> Assignment:
Your output should be the lines from the one with "Where should I" through the last line of the records below, exactly as written, minus the pictures.

> Supplied material:
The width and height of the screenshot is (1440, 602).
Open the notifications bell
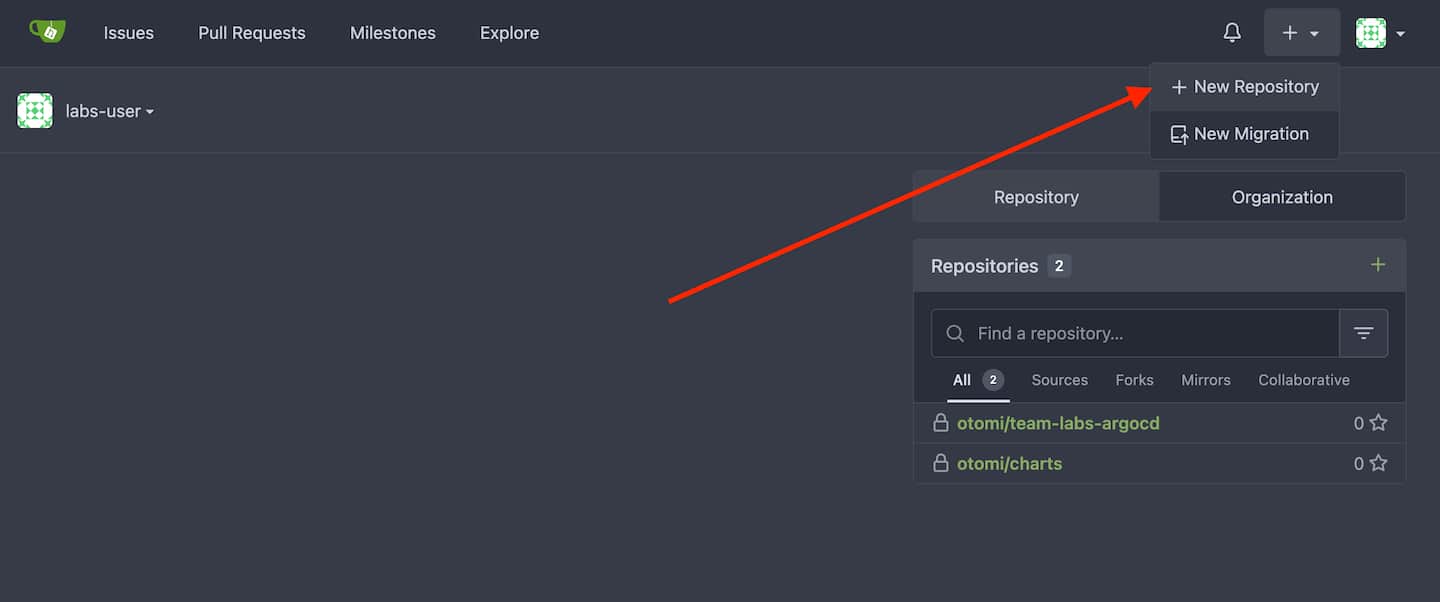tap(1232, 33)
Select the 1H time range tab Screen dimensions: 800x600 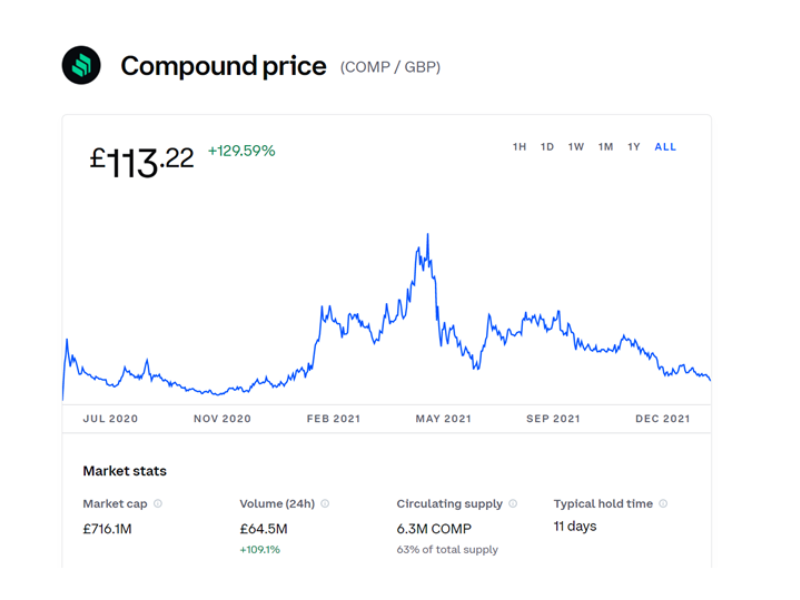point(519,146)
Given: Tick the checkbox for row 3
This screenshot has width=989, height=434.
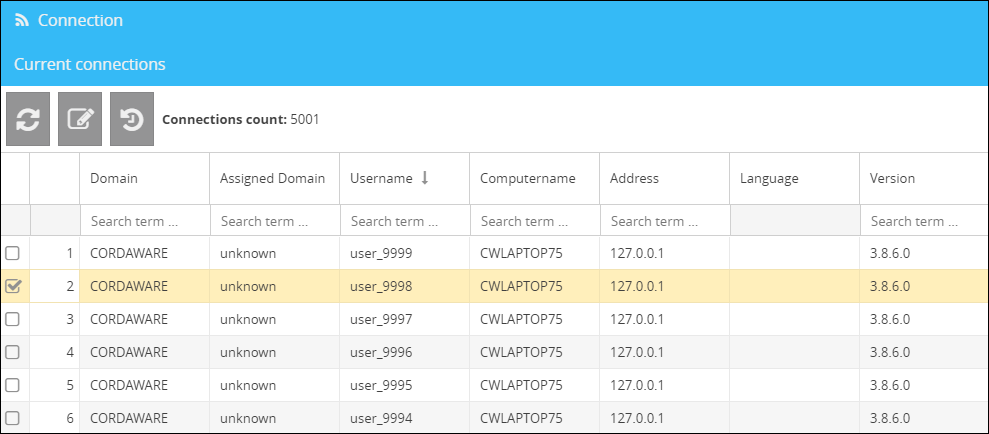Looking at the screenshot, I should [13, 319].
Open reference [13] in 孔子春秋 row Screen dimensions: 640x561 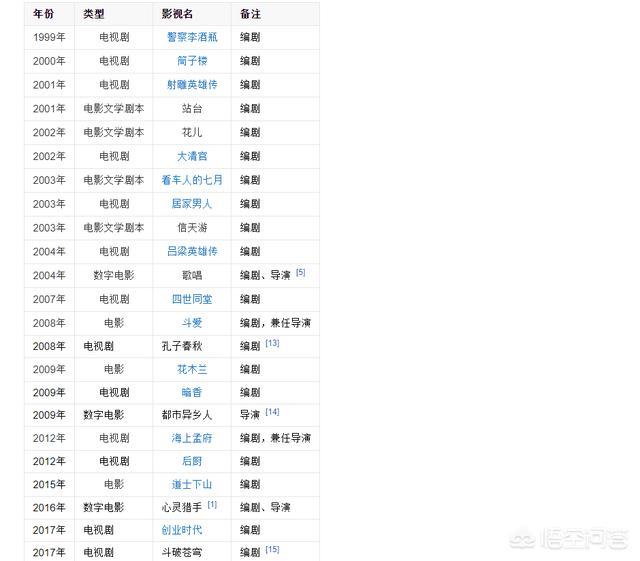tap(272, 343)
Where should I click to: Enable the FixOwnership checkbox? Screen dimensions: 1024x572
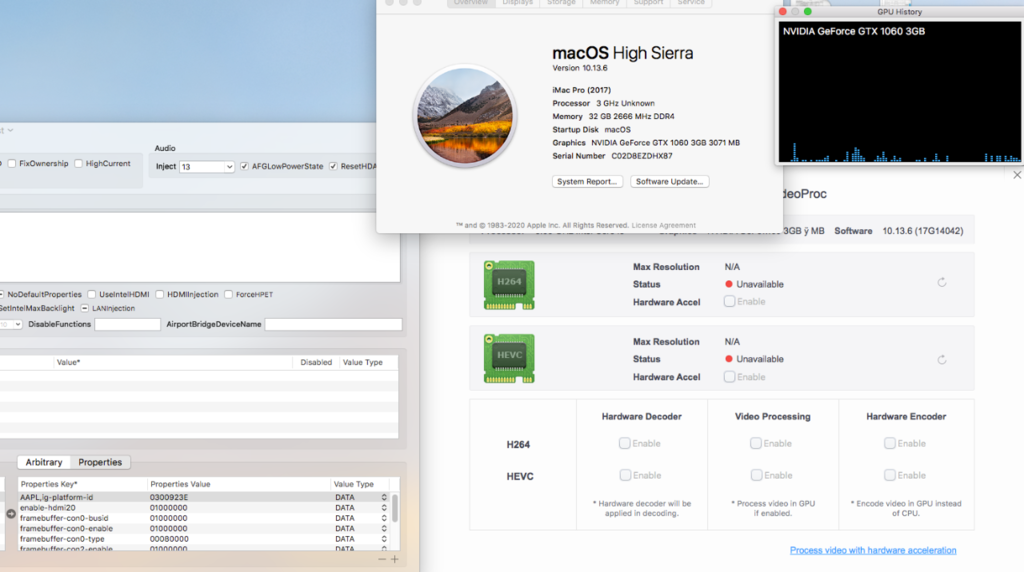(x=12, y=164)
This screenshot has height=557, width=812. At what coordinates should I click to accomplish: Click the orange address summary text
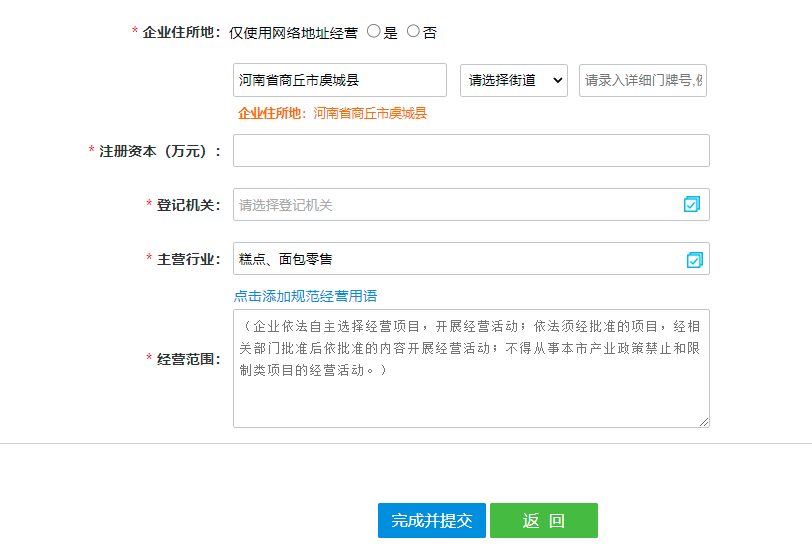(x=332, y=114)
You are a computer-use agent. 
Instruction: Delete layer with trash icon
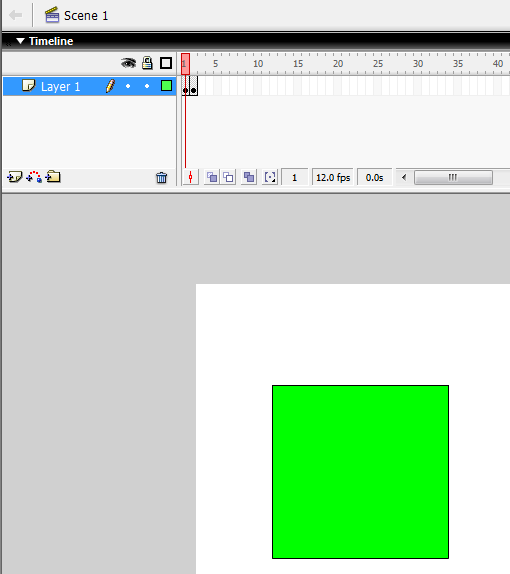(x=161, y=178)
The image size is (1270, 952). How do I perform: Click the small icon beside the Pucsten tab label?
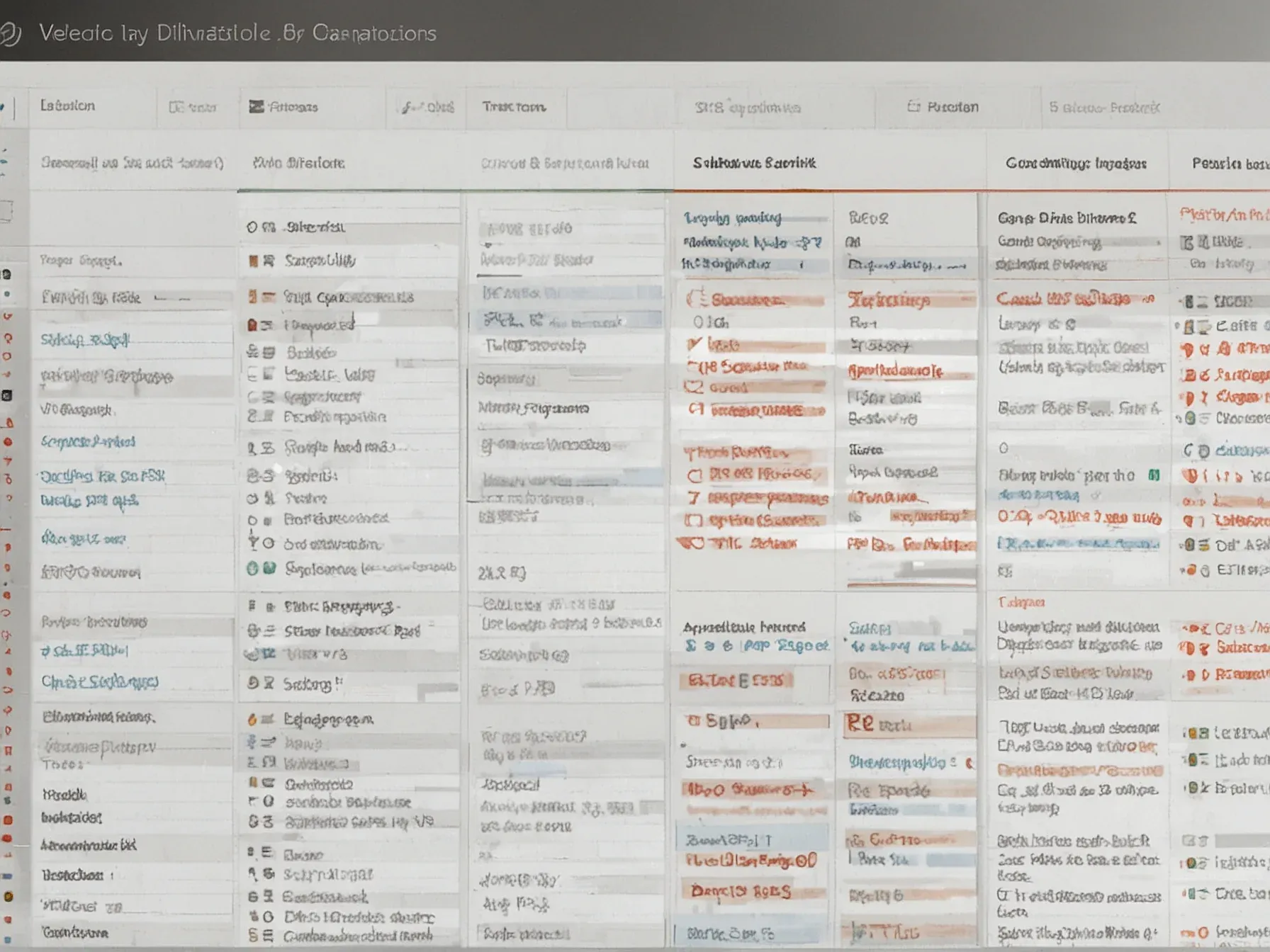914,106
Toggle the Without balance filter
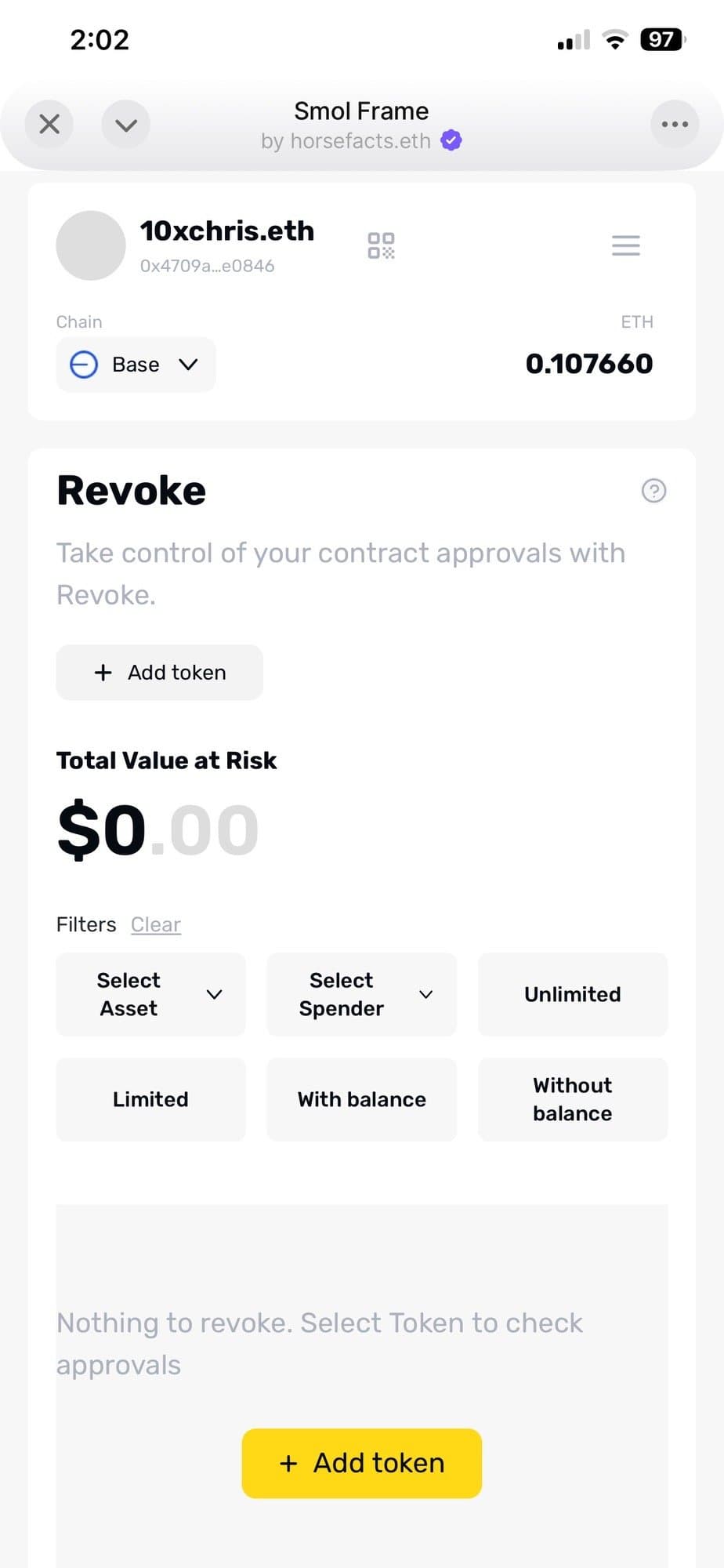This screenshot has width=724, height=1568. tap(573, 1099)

> Solution to this problem:
Where should I click to: Enable the FixOwnership checkbox? Screen dimensions: 1024x572
(x=12, y=164)
This screenshot has height=557, width=812. At what coordinates should I click to accomplish: Click the orange address summary text
(x=332, y=114)
You are a computer-use agent. 
Instruction: Delete layer with trash icon
(x=161, y=178)
The image size is (1270, 952). How do I perform: Click the small icon beside the Pucsten tab label?
914,106
Toggle the Without balance filter
This screenshot has width=724, height=1568. tap(573, 1099)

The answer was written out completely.